Match binaries are represented as boxed terms containing a boxed header (boxed[0]), a type tag of 0x04 (000100b), and the following elements:

  • a reference to either a binary or another match binary that refers to a binary;

  • an offset in the referenced binary used by the match opcodes;

  • a saved state used for backtracking unmatched clause heads;

Like a reference counted binary, a match binary includes a trailing cons cell, whose car element points to the actual referenced binary (if the referenced binary is a reference-counted binary), and whose cdr points to the “previous” cons cell associated with a reference counted binary in the heap.

Note. If the referenced binary is not reference-counted, the trailing cons cell elements are unused and are initialized to nil.

--------

**Set problem**
Please answer these questions from the text on match binaries:
1. What type tag do match binaries carry?
2. What is the saved state in a match binary used for?
3. What are the trailing cons cell elements set to when the referenced binary is not reference-counted?

**Given information**

--------

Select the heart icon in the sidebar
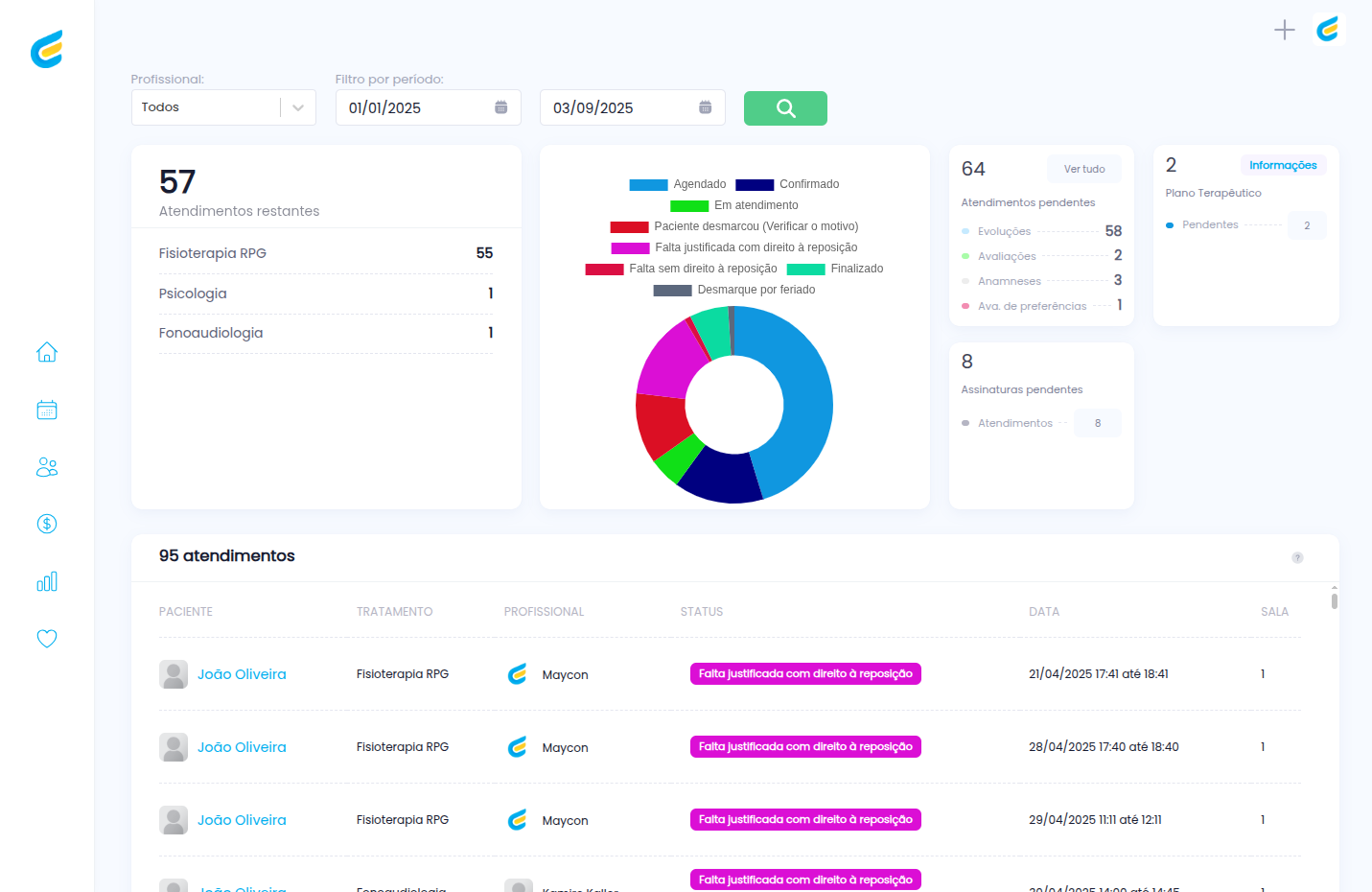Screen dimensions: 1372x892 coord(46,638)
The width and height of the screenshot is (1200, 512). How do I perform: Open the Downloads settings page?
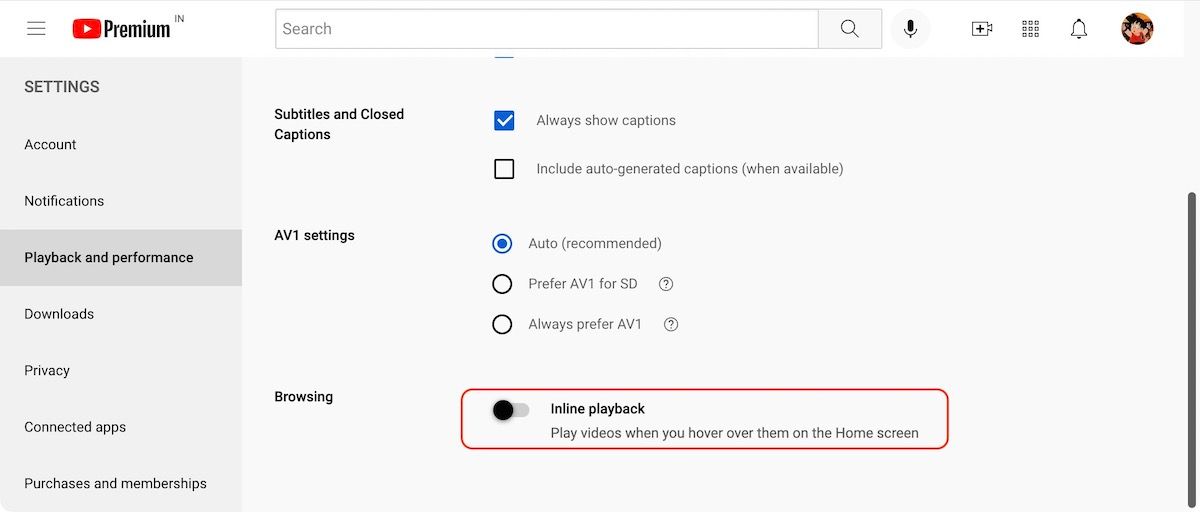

--------

**Correct result**
1. 0x04 (000100b)
2. Backtracking unmatched clause heads
3. nil